Al momento de cumplir con esta obligación fiscal, es fácil caer en equivocaciones que pueden afectar tus finanzas o generar problemas con la autoridad tributaria. Algunos de los errores más habituales son:
- Errores en la captura de datos fiscales
Al llenar la declaración mensual, es común equivocarse en datos básicos como:
- RFC, nombre o razón social mal escritos.
- Incorrecta clasificación del régimen fiscal.
- Cálculo erróneo del IVA o ISR.
Consejo: Antes de enviar la declaración, revisa cuidadosamente que todos los datos coincidan con tu constancia fiscal y los registros de tu negocio.
- Omisión o error en los ingresos declarados
Algunos emprendedores olvidan incluir ciertos ingresos o reportan cifras incorrectas. Esto puede deberse a:
- No registrar todos los depósitos bancarios.

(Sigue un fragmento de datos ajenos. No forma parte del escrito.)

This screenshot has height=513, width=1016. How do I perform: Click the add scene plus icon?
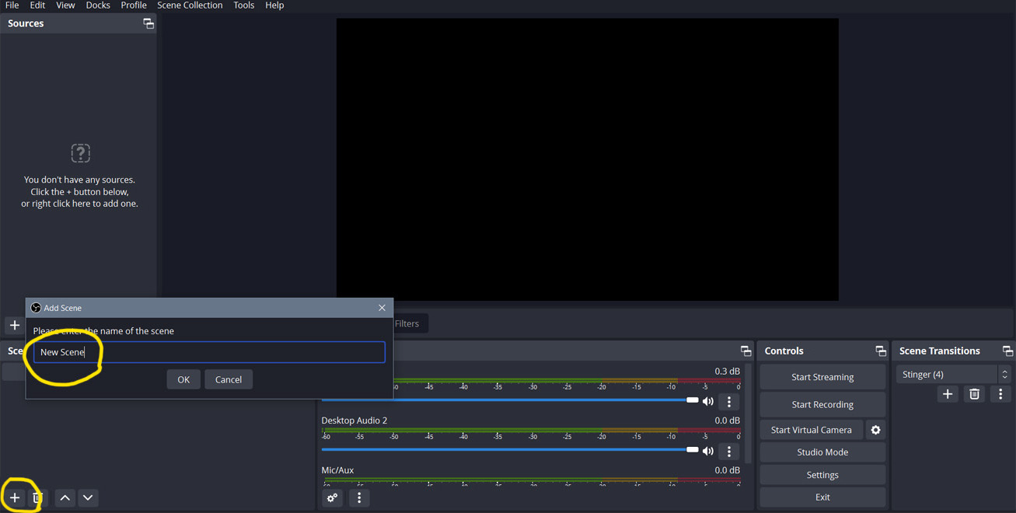(x=15, y=497)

- Confundir ingresos brutos con netos.
- No considerar ingresos en especie o facturas emitidas.
Consejo: Lleva un control detallado de todas las ventas y pagos recibidos. Usa herramientas digitales o aplicaciones contables para facilitar este registro.
- Error en la deducción de gastos
Al presentar tu declaración mensual SAT, puedes incluir gastos que no son deducibles o no contar con los comprobantes fiscales adecuados. Los errores más frecuentes son:
- Incluir tickets sin factura.
- Declarar gastos personales como empresariales.
- Deducciones no relacionadas con la actividad económica.
Consejo: Verifica que todos los gastos deducibles tengan su CFDI correspondiente.
- Olvidar las retenciones de IVA o ISR
Si tu negocio contrata servicios profesionales, debes retener el IVA e ISR y reportarlo en tu declaración mensual. Omitir esta información puede causar inconsistencias.
Consejo: Revisa cada mes si realizaste pagos con retenciones y asegúrate de declararlas correctamente.